» **TASK TO CARRY OUT**
Transcribe word for word the section of the records below that opens with the line containing "You are a GUI" and closes with the line containing "723x1568 pixels."; drop every picture.

── RECORDS SHOWN ──

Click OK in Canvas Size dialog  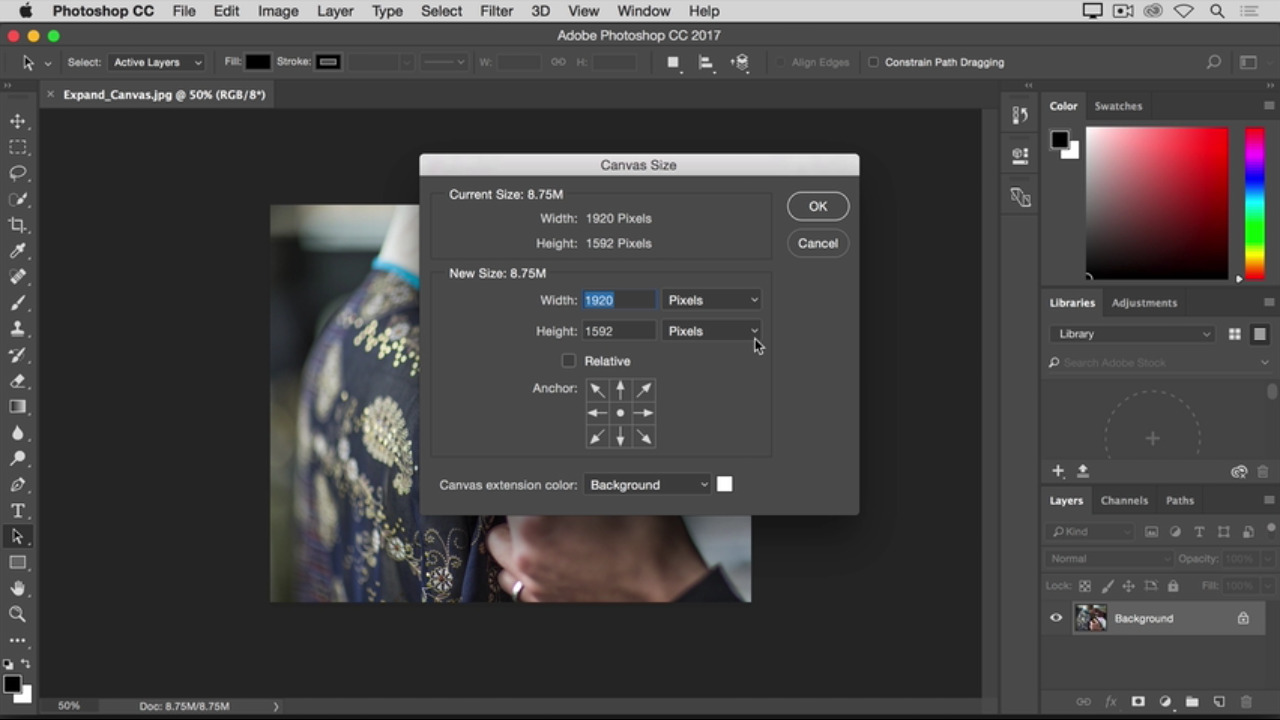pos(817,206)
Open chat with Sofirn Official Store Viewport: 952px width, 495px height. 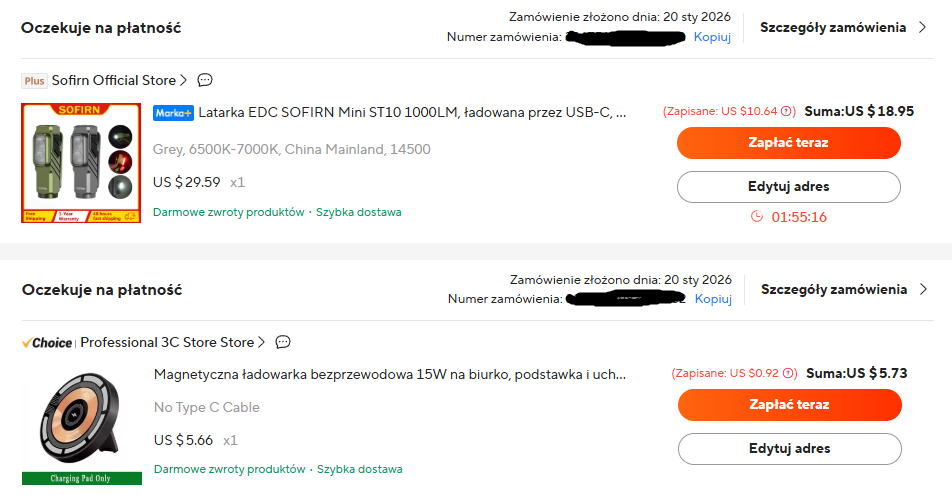(x=205, y=80)
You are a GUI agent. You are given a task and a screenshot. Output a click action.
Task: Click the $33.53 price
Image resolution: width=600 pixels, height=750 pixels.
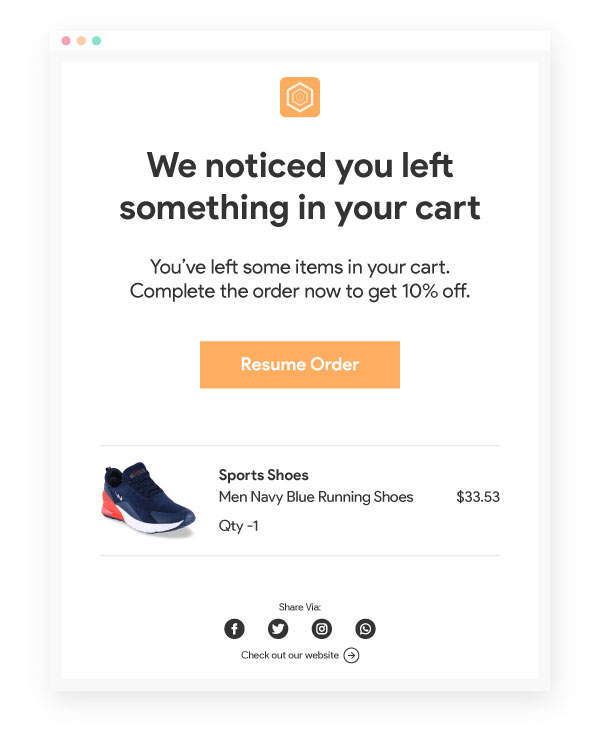point(478,497)
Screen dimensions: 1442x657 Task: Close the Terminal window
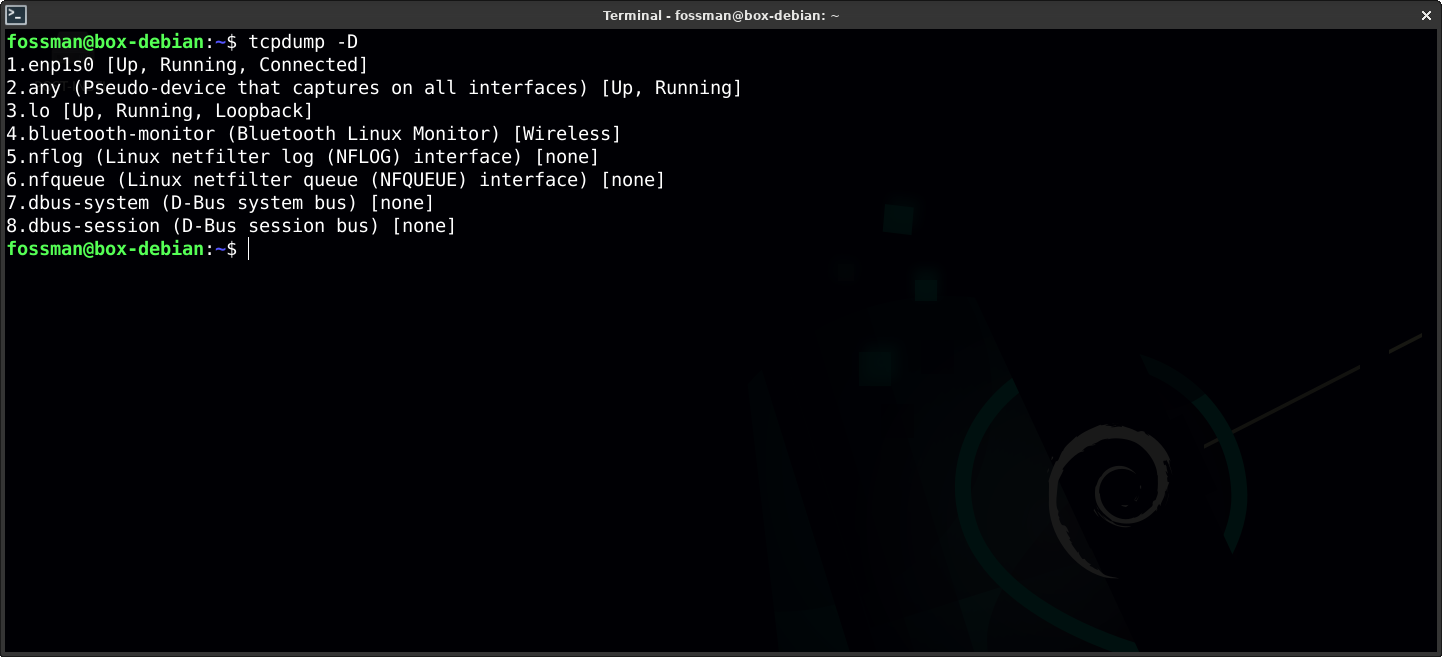[1426, 15]
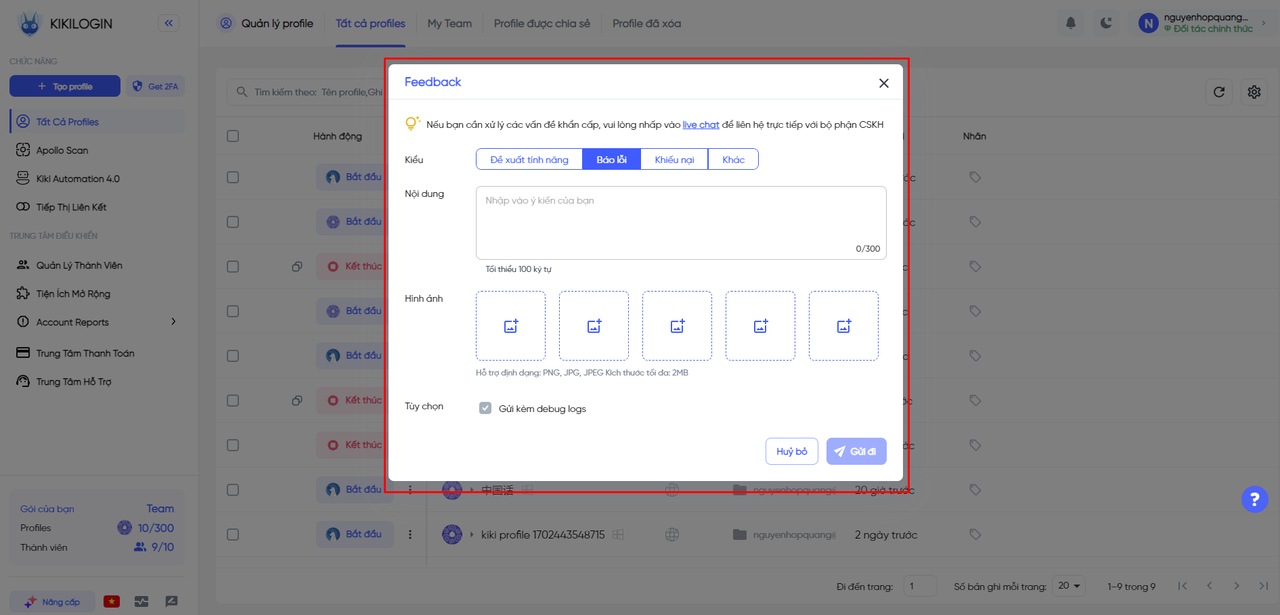The width and height of the screenshot is (1280, 615).
Task: Select the Khiếu nại feedback type
Action: 674,160
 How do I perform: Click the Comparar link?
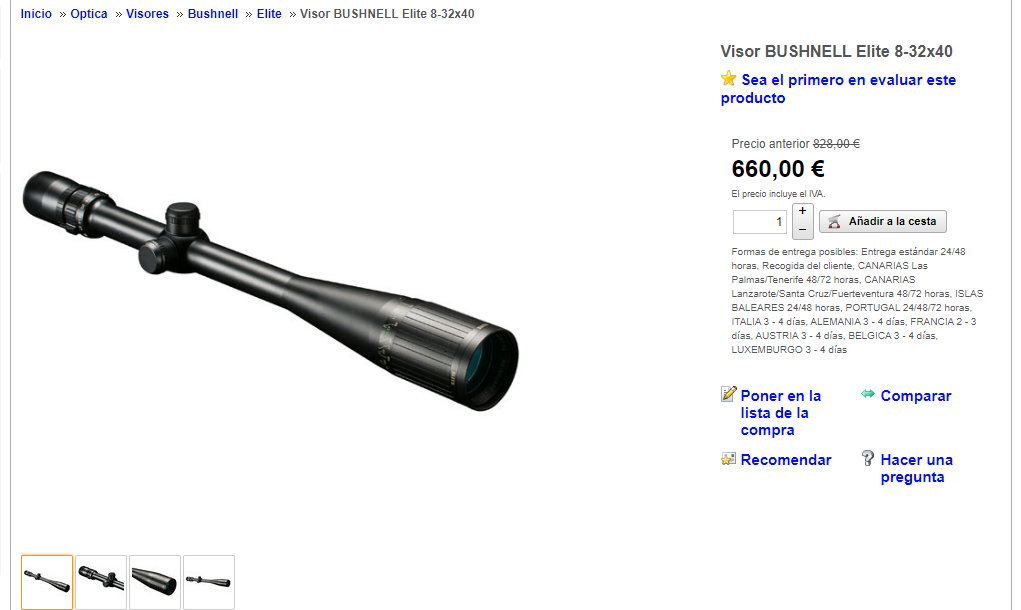point(916,396)
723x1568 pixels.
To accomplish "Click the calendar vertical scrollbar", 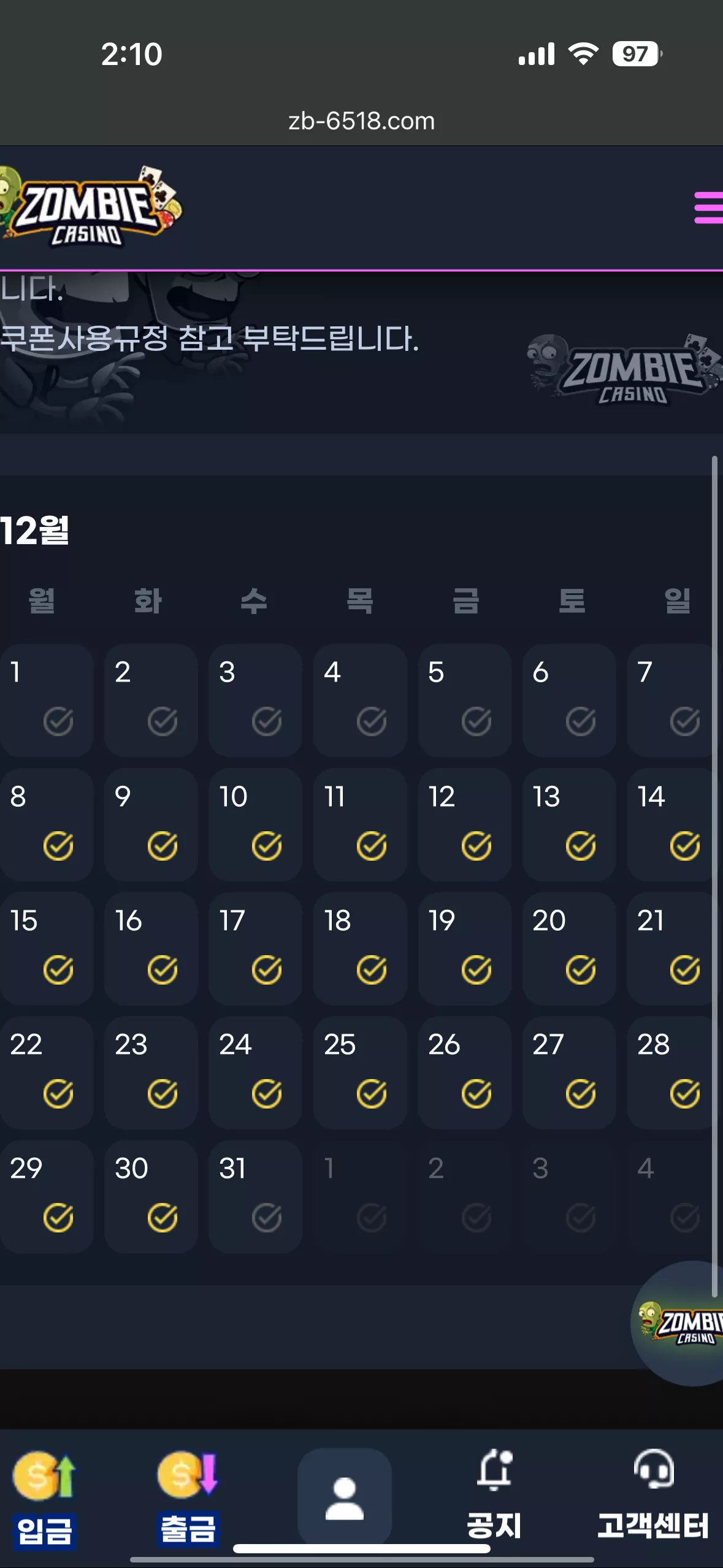I will click(714, 875).
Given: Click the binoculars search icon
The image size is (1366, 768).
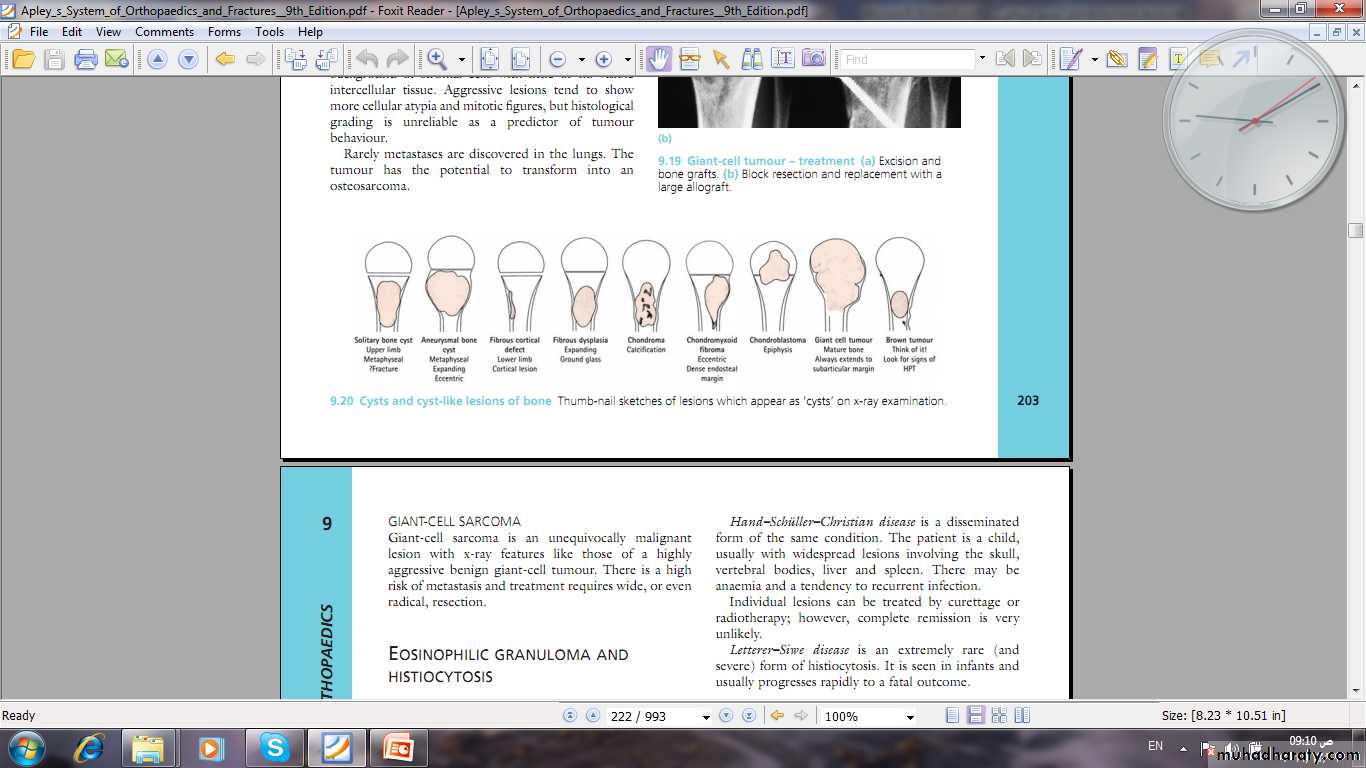Looking at the screenshot, I should [x=751, y=59].
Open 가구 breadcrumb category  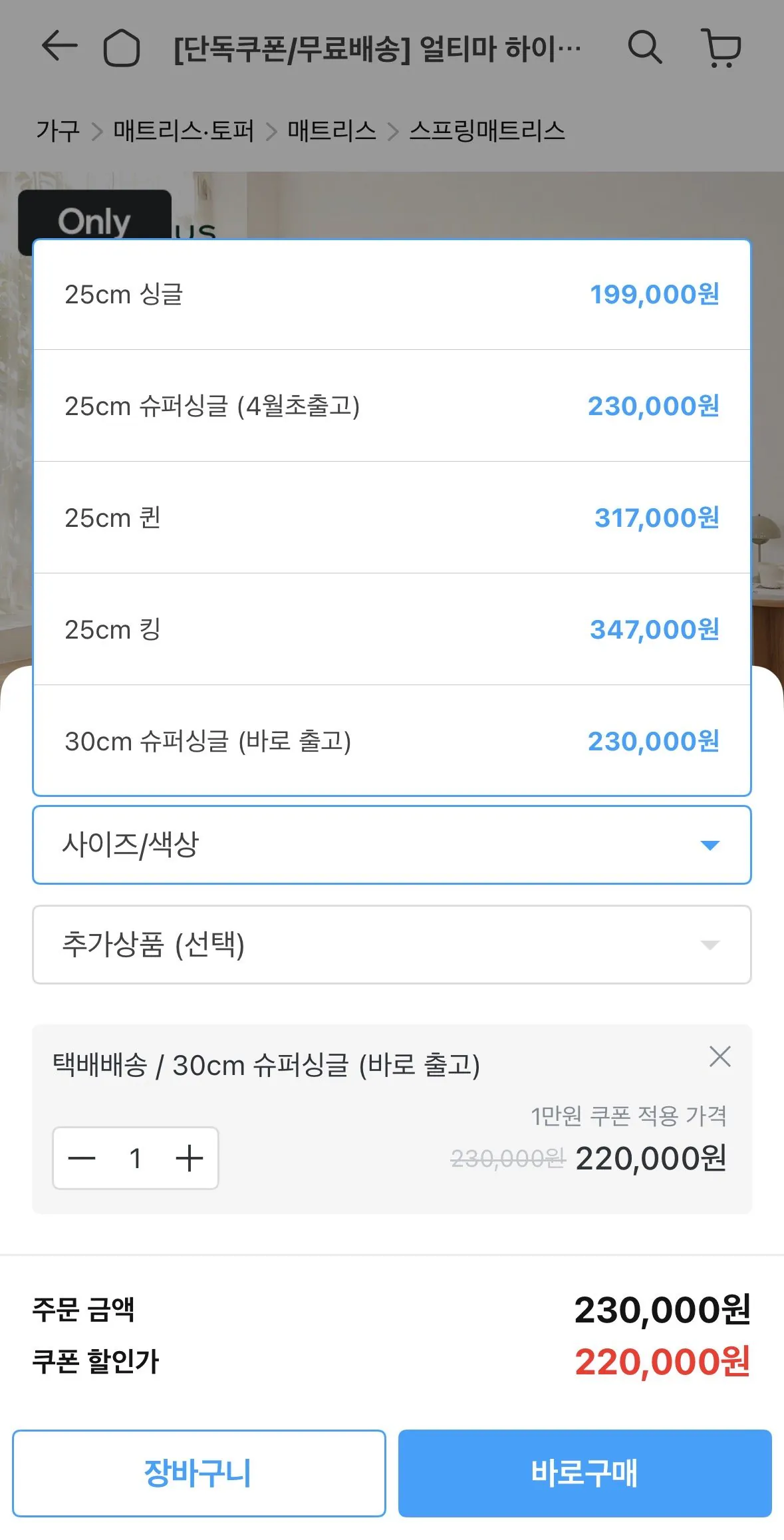(57, 130)

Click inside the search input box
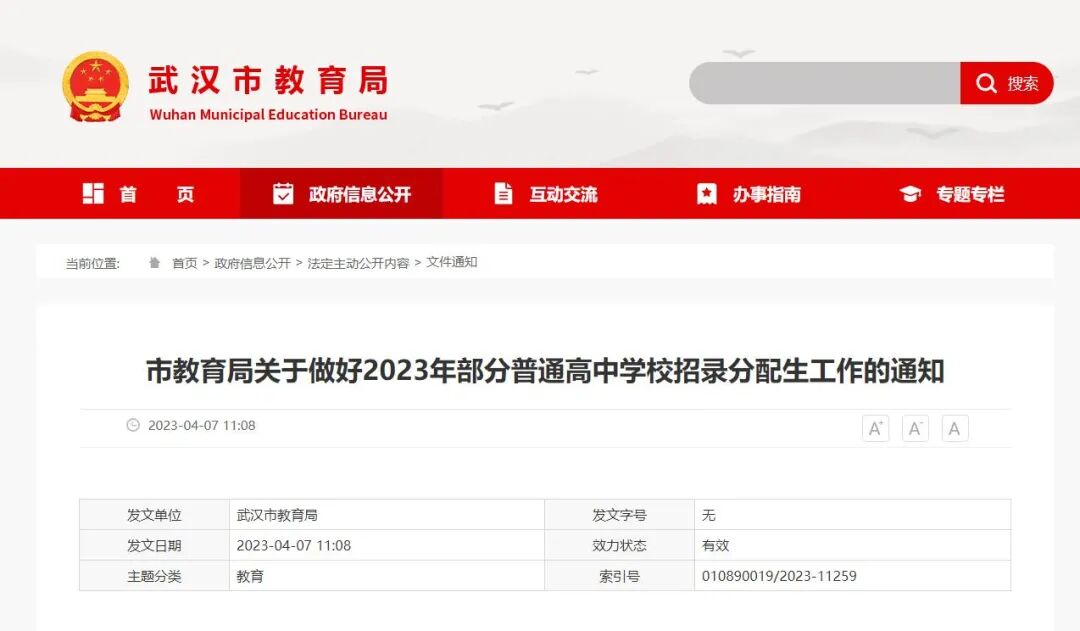(820, 84)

───

» **WRITTEN SOLUTION**
You are a GUI agent. You are given a task and a screenshot. Output a click action.
Task: Click the $33.53 price
Image resolution: width=600 pixels, height=750 pixels.
point(478,497)
Screen dimensions: 1442x657 Task: Close the Terminal window
[1426, 15]
The width and height of the screenshot is (1280, 615).
Task: Select the Khiếu nại feedback type
Action: 674,160
 How do I perform: Click the Comparar link?
point(916,396)
723x1568 pixels.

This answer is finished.